Study material:
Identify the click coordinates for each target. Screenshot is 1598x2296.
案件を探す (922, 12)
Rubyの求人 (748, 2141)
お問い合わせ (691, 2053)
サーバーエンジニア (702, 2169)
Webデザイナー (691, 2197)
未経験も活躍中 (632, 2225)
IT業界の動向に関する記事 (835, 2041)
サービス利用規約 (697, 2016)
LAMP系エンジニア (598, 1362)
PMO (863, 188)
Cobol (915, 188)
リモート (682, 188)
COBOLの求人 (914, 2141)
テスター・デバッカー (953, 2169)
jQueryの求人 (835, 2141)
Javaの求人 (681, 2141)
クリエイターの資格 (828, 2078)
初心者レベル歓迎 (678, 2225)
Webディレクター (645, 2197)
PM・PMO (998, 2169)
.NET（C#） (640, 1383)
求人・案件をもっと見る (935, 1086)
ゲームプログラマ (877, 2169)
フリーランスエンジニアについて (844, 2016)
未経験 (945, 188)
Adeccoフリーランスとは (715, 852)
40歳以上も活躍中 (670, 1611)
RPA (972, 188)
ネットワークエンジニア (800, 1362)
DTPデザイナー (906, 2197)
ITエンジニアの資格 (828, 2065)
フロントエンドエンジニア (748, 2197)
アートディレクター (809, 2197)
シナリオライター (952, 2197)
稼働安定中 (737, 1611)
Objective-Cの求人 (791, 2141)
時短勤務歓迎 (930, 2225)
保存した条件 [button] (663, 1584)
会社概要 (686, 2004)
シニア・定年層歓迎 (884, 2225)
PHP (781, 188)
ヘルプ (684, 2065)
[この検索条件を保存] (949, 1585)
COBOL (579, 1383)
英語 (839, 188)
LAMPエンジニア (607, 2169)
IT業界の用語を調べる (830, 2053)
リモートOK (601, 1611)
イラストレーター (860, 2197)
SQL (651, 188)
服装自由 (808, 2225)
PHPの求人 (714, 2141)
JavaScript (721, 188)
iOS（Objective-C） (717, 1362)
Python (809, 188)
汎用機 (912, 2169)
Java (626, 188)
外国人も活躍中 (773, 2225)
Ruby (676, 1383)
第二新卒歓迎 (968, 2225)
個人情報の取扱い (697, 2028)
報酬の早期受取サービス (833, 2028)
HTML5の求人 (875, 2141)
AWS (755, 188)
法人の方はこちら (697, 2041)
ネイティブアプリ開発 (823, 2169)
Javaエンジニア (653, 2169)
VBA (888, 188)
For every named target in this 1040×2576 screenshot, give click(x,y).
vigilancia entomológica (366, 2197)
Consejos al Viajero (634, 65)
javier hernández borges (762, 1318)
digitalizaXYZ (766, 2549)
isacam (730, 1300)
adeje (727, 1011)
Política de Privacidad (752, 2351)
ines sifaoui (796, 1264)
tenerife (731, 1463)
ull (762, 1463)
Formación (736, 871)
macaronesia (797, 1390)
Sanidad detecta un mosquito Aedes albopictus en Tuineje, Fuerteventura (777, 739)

Prompt: Retype, exactly and with nothing added, the lines of the material above from the first through the one that contains "Adeccoフリーランスとは (715, 852)".

Worked solution:
Identify the click coordinates for each target. Screenshot is 1598x2296.
案件を探す (922, 12)
Rubyの求人 (748, 2141)
お問い合わせ (691, 2053)
サーバーエンジニア (702, 2169)
Webデザイナー (691, 2197)
未経験も活躍中 (632, 2225)
IT業界の動向に関する記事 (835, 2041)
サービス利用規約 (697, 2016)
LAMP系エンジニア (598, 1362)
PMO (863, 188)
Cobol (915, 188)
リモート (682, 188)
COBOLの求人 (914, 2141)
テスター・デバッカー (953, 2169)
jQueryの求人 (835, 2141)
Javaの求人 (681, 2141)
クリエイターの資格 (828, 2078)
初心者レベル歓迎 (678, 2225)
Webディレクター (645, 2197)
PM・PMO (998, 2169)
.NET（C#） (640, 1383)
求人・案件をもっと見る (935, 1086)
ゲームプログラマ (877, 2169)
フリーランスエンジニアについて (844, 2016)
未経験 (945, 188)
Adeccoフリーランスとは (715, 852)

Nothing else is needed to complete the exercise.